Pathology Language and Image Pre-Training (PLIP) is the first vision and language foundation model for Pathology AI. PLIP is a large-scale pre-trained model that can be used to extract visual and language features from pathology images and text description. The model is a fine-tuned version of the original CLIP model.

PLIP

Resources

Internal API Usage

    from plip.plip import PLIP
    import numpy as np

    plip = PLIP('vinid/plip')

    # we create image embeddings and text embeddings
    image_embeddings = plip.encode_images(images, batch_size=32)
    text_embeddings = plip.encode_text(texts, batch_size=32)
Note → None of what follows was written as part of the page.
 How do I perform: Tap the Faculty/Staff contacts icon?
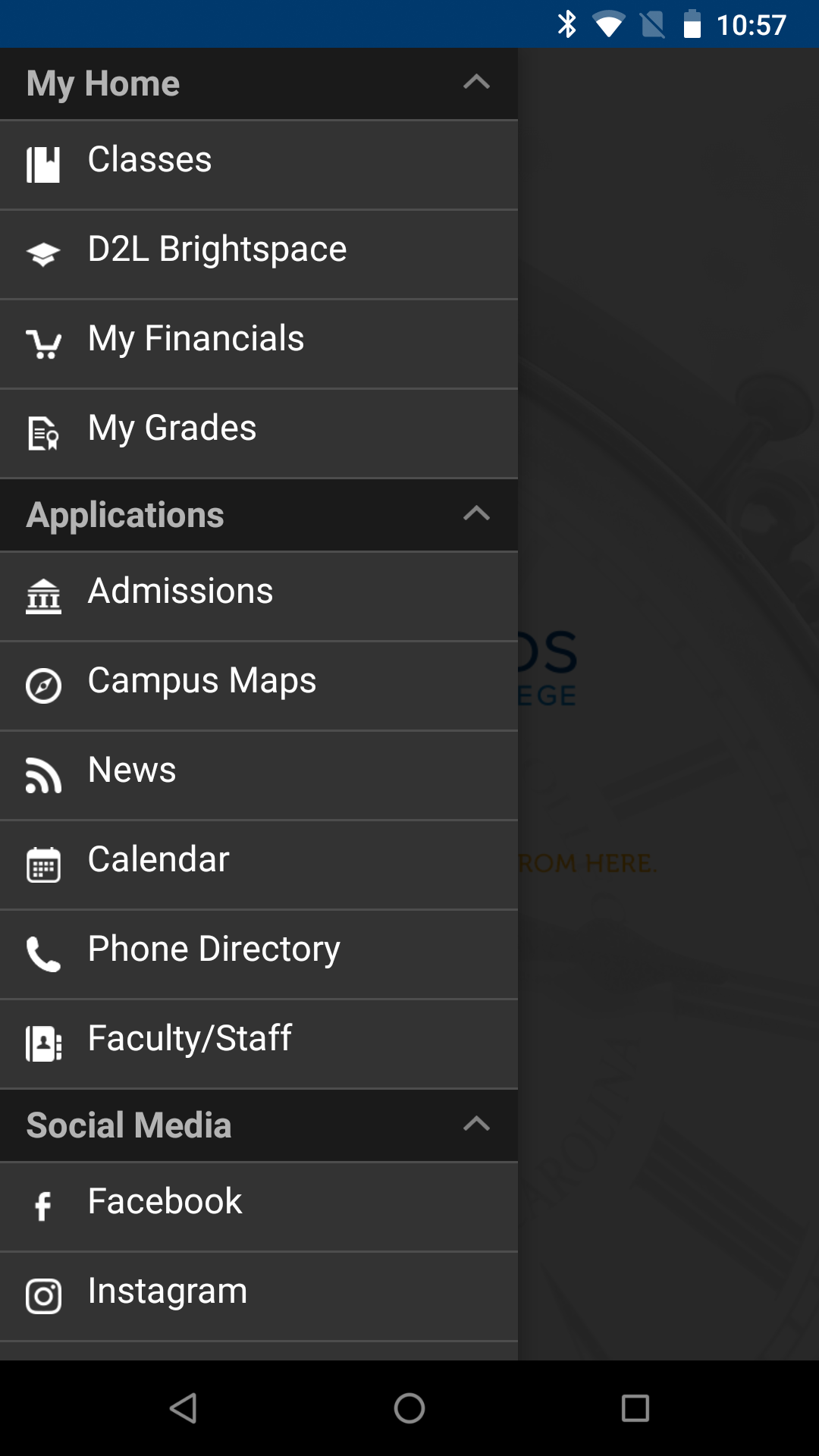pyautogui.click(x=43, y=1043)
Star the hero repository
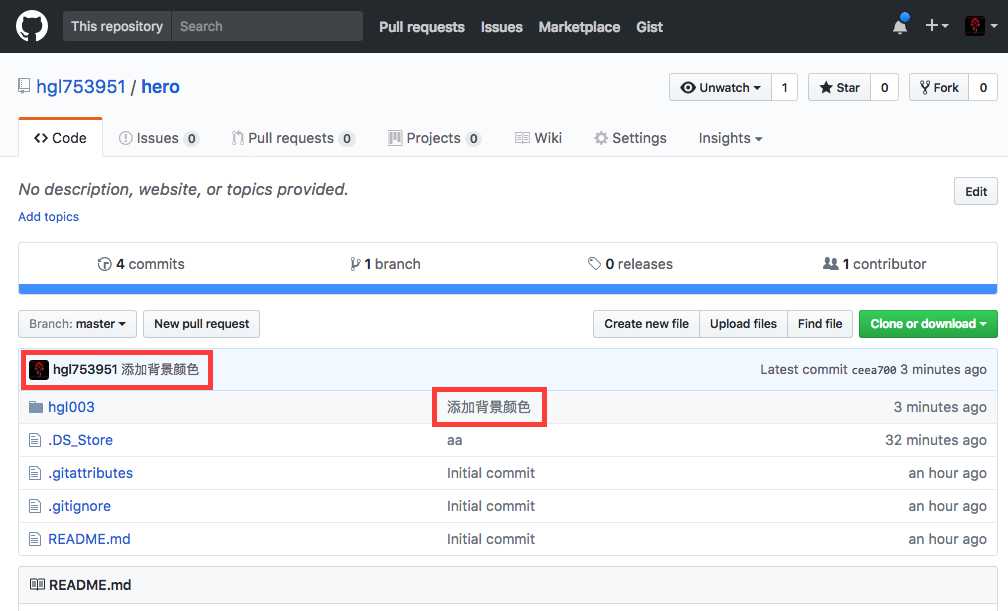The height and width of the screenshot is (611, 1008). [x=839, y=88]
    # we normalize the embeddings to unit norm (so that we can use dot product instead of cosine similarity to do comparisons)
    image_embeddings = image_embeddings/np.linalg.norm(image_embeddings, ord=2, axis=-1, keepdims=True)
    text_embeddings = text_embeddings/np.linalg.norm(text_embeddings, ord=2, axis=-1, keepdims=True)

HuggingFace API Usage


    from PIL import Image
    from transformers import CLIPProcessor, CLIPModel

    model = CLIPModel.from_pretrained("vinid/plip")
    processor = CLIPProcessor.from_pretrained("vinid/plip")

    image = Image.open("images/image1.jpg")

    inputs = processor(text=["a photo of label 1", "a photo of label 2"],
                       images=image, return_tensors="pt", padding=True)

    outputs = model(**inputs)
    logits_per_image = outputs.logits_per_image  # this is the image-text similarity score
    probs = logits_per_image.softmax(dim=1)  
    print(probs)
    image.resize((224, 224))

Citation

If you use PLIP in your research, please cite the following paper:

    @article{huang2023visual,
    title={A visual--language foundation model for pathology image analysis using medical Twitter},
    author={Huang, Zhi and Bianchi, Federico and Yuksekgonul, Mert and Montine, Thomas J and Zou, James},
    journal={Nature Medicine},
    pages={1--10},
    year={2023},
    publisher={Nature Publishing Group US New York}
}

Acknowledgements

The internal API has been copied from FashionCLIP.